Em dois momentos diversos, manifesta-se a busca constante por atingir uma meta. No primeiro, recheada de obrigatoriedade, é dolorida e prolongada, configurando-se como uma verdadeira tortura o fato de obrigatoriamente ter que se enquadrar em um determinado estilo imposto por um grupo social que os torna inconsciente do seu papel cidadão e de sua força transformadora. A cobrança exacerbada tira o prazer do aprender e como dizia Epicuro, “onde não há prazer, há dor”.

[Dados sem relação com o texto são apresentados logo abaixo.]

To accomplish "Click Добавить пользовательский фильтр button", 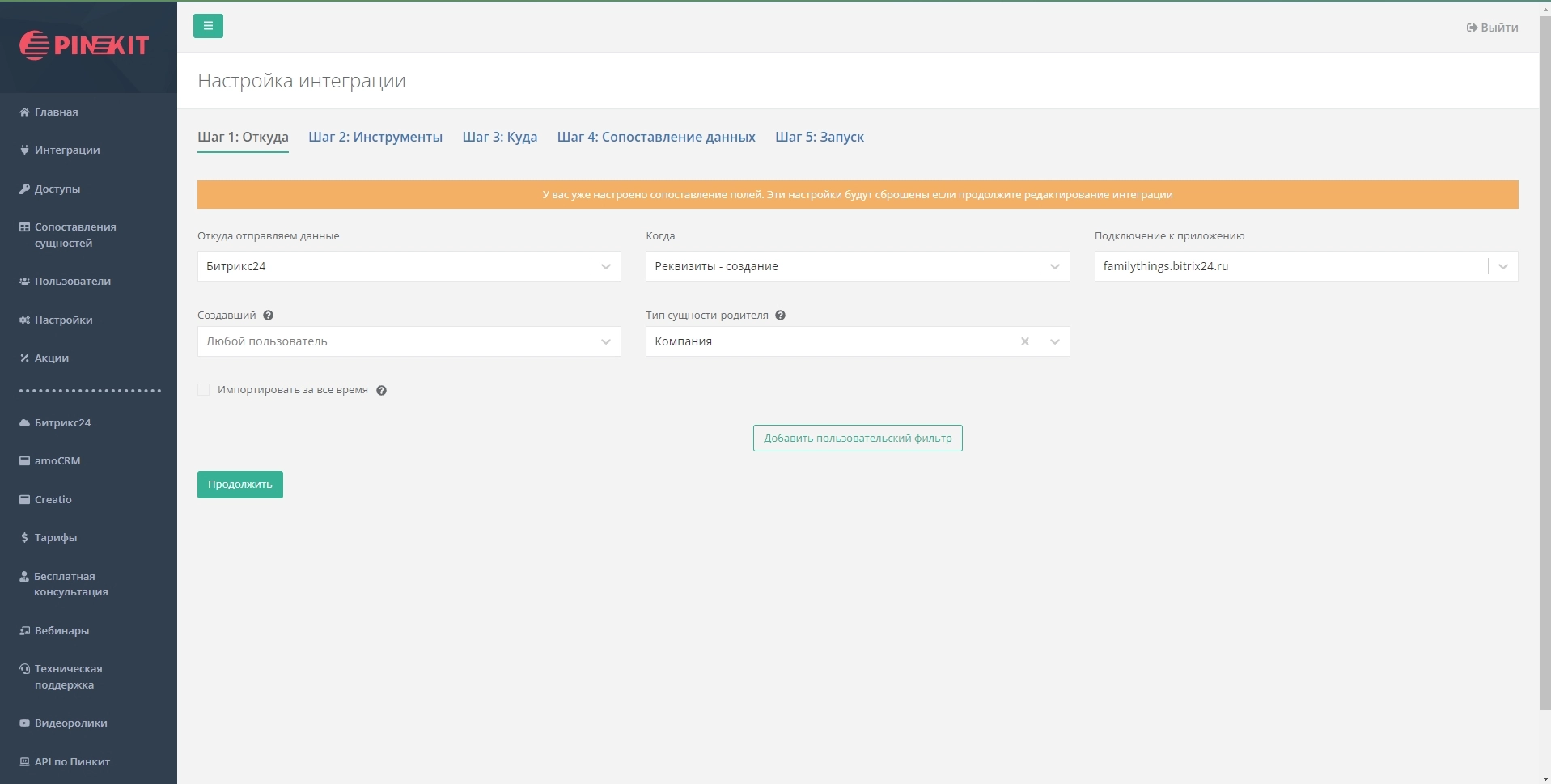I will point(857,439).
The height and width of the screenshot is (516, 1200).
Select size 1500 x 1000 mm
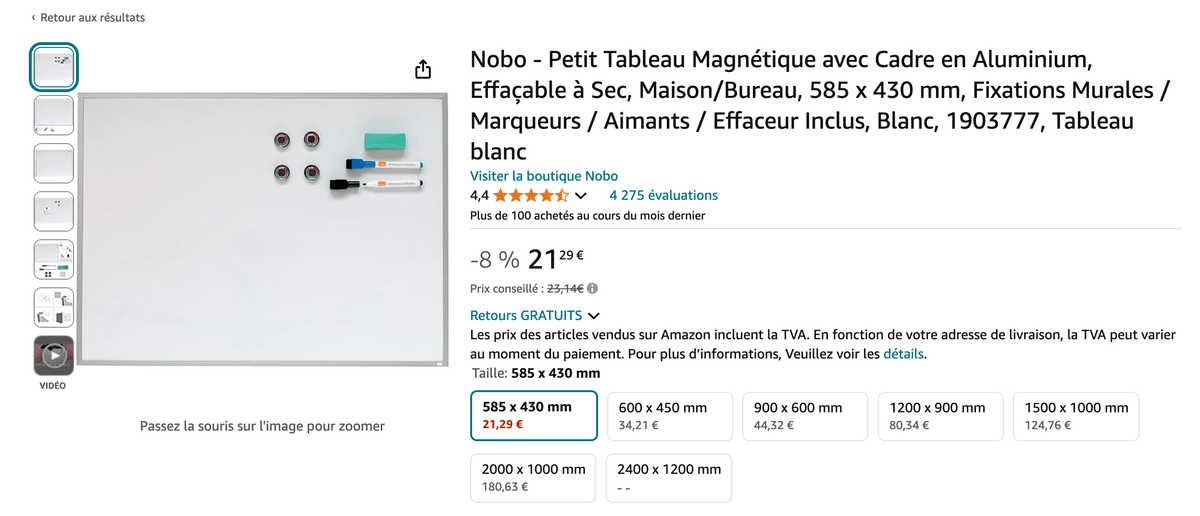tap(1076, 416)
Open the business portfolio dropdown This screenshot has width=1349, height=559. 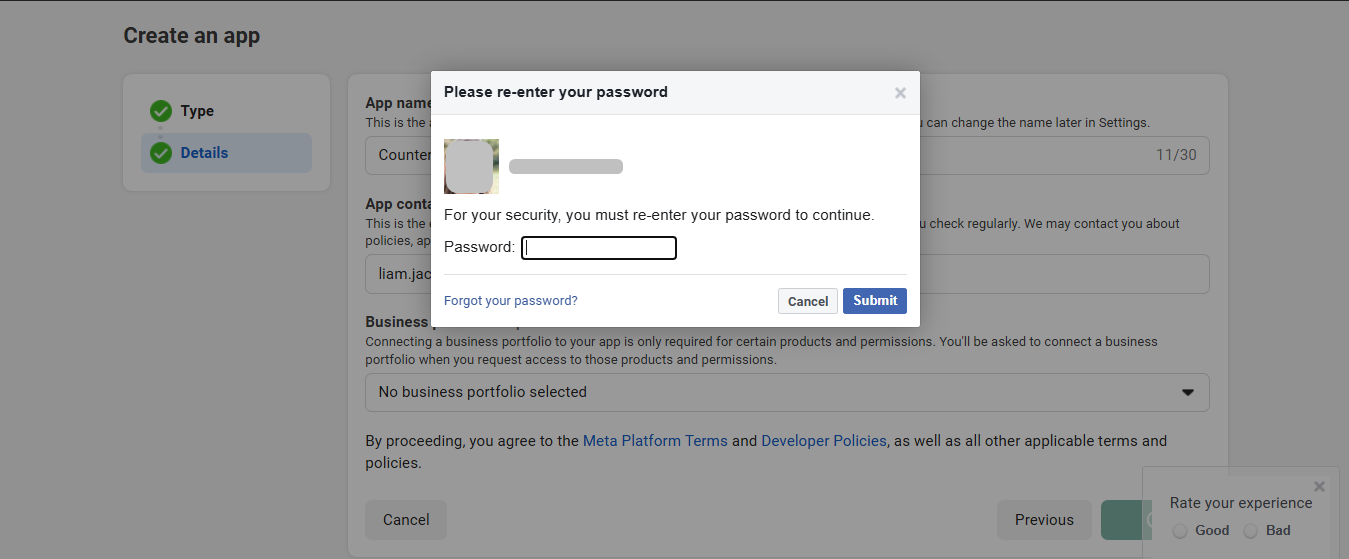[786, 392]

Partindo do pressuposto que todos fomos feitos para felicidade, é lícito fugir daquilo que nos maltrata e machuca, é algo instintivo. A avaliação enquanto agressora recebe repúdio ao invés de satisfação e quanto mais próxima, mais sofrível, o contrário do sentimento da raposa em relação ao Pequeno Príncipe: “Se tu vens às duas horas, ao meio dia já estou a tua espera”.
A ânsia por aquilo que nos eleva torna o tempo maçante e enfadonho ao passo que, concretizando o desejado, ele foge desesperadamente, é o que difere o tempo psicológico do tempo cronológico.
No segundo momento, o prazer e a alegria são patentes fazendo com que o tempo que passa igual para todos não seja percebido.
O que nos leva a refletir sobre a dor e o prazer contidos nos horizontes perseguidos?
É de simples identificação o fato de que, quando a meta é nossa, os desafios e empecilhos são facilmente assimilados e recebe uma dedicação quase que devocional, por ser expressão da “minha” personalidade e a sua consumação aprofunda as relações intersubjetivas por ser uma condição “sine qua non” da formação integral do individuo.
Podemos concluir que só aprende quem quer e só se motiva quem deseja. O educador não é mágico nem milagreiro e sim um ser que partilha a sua especialidade com o desejo de engendrar sonhos nas mentes carcomidas pelo desejo de posse e de consumo, em detrimento da elevação da dignidade da pessoa humana tão desfigurada, empobrecida e subordinada as questões periféricas como cor, credo e interesses pessoais e consumismo exacerbado.